Tres meses de irresponsabilidad

Tres meses de irresponsabilidad

Por Christian Arntz, presidente de la Sociedad Agrícola y Ganadera de Osorno, SAGO A.G.

 

No cabe duda que hay protocolos policiales por mejorar, sino no se explica que cueste tanto detener a los encapuchados que causan destrozos, sin embargo, tratar de instalar que el problema de la violencia desatada en estos últimos tres meses es de las instituciones encargadas del resguardo del orden público y no de quienes han perpetrado actos vandálicos en infraestructura pública y privada causando daños sólo equiparables a un terremoto de gran magnitud, es una irresponsabilidad enorme.
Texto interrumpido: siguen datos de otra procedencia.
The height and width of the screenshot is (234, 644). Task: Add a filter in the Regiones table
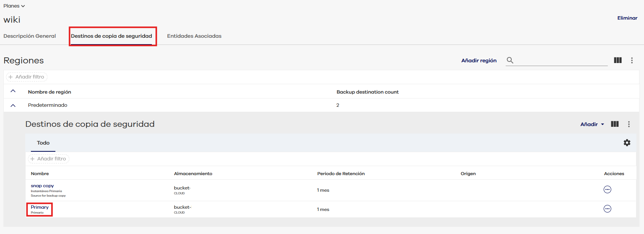click(x=27, y=77)
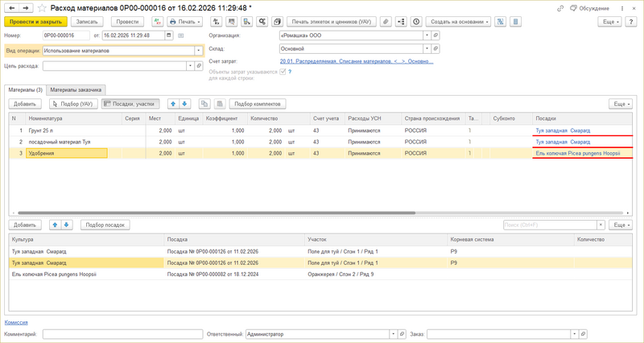Open the Склад dropdown list
Screen dimensions: 644x343
pyautogui.click(x=425, y=48)
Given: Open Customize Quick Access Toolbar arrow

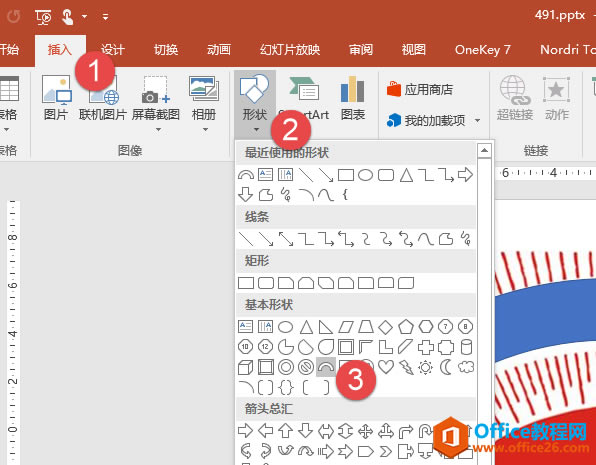Looking at the screenshot, I should (105, 17).
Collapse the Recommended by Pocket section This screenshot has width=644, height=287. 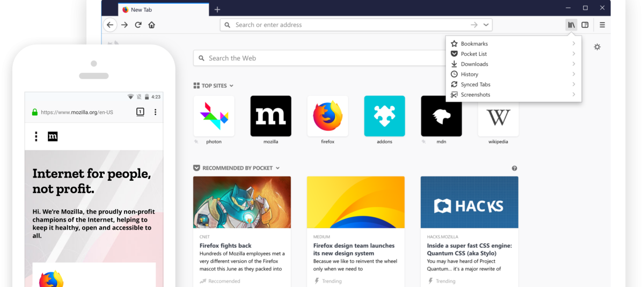click(277, 168)
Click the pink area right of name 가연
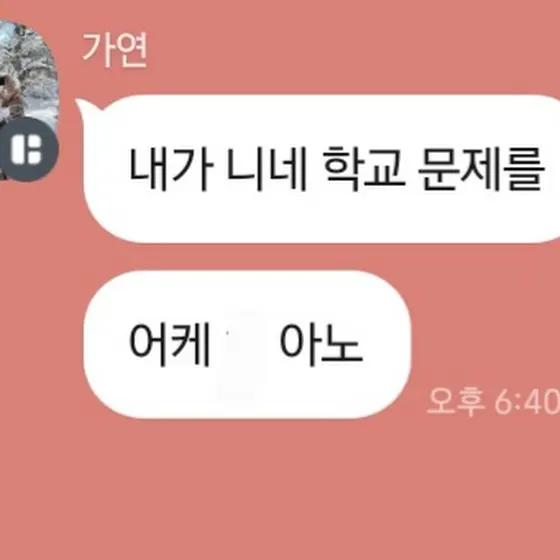The width and height of the screenshot is (560, 560). click(354, 50)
En países desarrollados, el apedreo de policías es respondido con fuerza. Sin ir más lejos, en Alemania un hombre fue abatido por esa razón en 2018. Que el intendente de la región Metropolitana, Felipe Guevara, se encuentre hoy suspendido de su cargo por el copamiento policial preventivo de la plaza Baquedano –que no es otra cosa que los policías resguarden el dañado monumento al héroe nacional evitando la toma que incluye un permanente e ilegal bloqueo del tránsito de personas-, demuestra hasta qué punto la confusión sobre los límites a la libertad de manifestación y expresión se han transformado en el mayor obstáculo para la recuperación del orden público indispensable para avanzar en las necesarias reformas sociales.

La violencia, tanto de facto como en su justificación teórica, debe ser castigada sin ambigüedad. No existe nación seria en donde se permita un homenaje dentro de un Congreso a autoproclamadas guerrillas urbanas, como las que en Chile se denominan primera línea y que fueron calificadas como “nuestros héroes” por fuerzas con representación parlamentaria.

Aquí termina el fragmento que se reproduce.